Nuestro catálogo funciona con esa definición estricta: 119 productos activos, cada uno tallado o pintado por un artesano identificable dentro de un taller en San Ramón, Alajuela, no comprado a un intermediario ni ensamblado a partir de piezas genéricas. Eso significa que un chorreador de café, un espejo o una taza de esta colección se puede rastrear hasta la persona y el proceso que lo hicieron, algo que ningún imán de refrigerador importado puede ofrecer.
Esa trazabilidad también cambia lo que significa el precio: no estás pagando solo por un objeto terminado, sino por las horas de tallado o pintura de una persona específica y por el proceso de reinserción que ese trabajo sostiene. Es una diferencia que vale la pena tener presente al comparar un chorreador de $30 hecho a mano contra uno importado de $10 en una tienda de souvenirs: no son el mismo producto, aunque se parezcan en la foto.

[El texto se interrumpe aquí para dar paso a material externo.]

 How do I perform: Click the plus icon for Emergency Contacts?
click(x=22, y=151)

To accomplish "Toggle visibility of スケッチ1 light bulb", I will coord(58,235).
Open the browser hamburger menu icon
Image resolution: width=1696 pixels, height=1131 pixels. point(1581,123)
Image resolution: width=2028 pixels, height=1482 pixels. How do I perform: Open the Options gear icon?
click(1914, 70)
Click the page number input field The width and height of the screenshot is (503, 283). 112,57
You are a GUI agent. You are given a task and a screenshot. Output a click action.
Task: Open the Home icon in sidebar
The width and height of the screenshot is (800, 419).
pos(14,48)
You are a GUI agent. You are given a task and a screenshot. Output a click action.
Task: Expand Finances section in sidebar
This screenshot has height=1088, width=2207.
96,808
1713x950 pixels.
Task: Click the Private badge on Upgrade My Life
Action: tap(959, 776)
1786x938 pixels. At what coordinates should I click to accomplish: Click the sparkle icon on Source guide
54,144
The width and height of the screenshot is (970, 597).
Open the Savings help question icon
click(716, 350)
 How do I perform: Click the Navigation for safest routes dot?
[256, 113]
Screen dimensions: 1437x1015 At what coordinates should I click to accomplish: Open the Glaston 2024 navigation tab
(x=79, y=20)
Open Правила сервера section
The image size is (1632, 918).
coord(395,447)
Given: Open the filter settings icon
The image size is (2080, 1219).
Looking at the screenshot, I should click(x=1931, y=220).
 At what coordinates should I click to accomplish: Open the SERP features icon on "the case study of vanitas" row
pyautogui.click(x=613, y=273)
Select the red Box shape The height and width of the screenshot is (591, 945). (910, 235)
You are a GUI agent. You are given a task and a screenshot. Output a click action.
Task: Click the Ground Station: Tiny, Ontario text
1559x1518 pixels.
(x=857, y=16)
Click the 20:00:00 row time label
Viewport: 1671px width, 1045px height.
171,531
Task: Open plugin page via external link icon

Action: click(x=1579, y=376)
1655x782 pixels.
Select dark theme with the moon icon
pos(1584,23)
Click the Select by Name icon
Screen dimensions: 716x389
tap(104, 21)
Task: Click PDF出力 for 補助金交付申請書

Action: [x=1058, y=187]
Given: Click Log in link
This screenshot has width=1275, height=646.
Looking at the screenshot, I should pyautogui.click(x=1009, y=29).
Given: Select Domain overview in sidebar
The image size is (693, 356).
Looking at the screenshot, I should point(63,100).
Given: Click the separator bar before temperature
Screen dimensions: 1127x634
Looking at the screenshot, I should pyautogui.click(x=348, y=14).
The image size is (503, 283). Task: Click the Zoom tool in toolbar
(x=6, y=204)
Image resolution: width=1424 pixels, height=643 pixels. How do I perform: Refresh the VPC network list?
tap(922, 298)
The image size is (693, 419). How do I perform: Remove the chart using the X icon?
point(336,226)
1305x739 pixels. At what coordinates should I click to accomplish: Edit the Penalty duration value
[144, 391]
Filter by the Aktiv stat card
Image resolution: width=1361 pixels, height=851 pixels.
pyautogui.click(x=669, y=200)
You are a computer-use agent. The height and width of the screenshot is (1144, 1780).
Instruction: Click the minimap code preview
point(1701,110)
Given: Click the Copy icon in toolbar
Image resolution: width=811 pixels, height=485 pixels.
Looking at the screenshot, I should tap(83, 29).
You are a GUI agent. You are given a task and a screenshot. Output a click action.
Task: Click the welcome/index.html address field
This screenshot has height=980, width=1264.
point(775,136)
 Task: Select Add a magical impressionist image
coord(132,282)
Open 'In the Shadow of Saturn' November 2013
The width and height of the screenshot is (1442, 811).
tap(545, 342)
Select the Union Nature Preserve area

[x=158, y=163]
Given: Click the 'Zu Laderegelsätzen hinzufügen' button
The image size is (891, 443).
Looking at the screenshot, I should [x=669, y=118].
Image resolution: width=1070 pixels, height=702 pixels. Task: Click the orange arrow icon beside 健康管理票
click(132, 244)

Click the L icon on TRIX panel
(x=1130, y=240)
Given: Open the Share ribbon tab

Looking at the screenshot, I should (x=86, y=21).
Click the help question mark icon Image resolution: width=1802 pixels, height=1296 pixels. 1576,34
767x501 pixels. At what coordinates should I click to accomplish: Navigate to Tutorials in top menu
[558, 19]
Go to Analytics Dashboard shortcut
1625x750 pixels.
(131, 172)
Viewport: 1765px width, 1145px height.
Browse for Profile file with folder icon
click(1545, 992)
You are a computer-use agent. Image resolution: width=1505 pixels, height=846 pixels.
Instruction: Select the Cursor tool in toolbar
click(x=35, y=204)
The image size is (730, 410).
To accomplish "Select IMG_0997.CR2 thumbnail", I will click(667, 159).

Las maderas: cedro amargo y laurel
Las dos maderas base de nuestro taller son el cedro amargo y el laurel, ambas especies costarricenses elegidas por razones prácticas de tallado, no solo estéticas. El cedro amargo tiene un grano relativamente recto y una densidad media que lo hace trabajable con gubia sin astillarse en los detalles finos —ideal para el relieve de un motivo de fauna o el marco calado de un espejo—, además de un tono cálido que se profundiza con el barniz. El laurel es algo más denso y de veta más marcada, lo que lo hace especialmente resistente para piezas de uso diario como utensilios de cocina o chorreadores, donde la pieza recibe golpes y humedad de forma constante.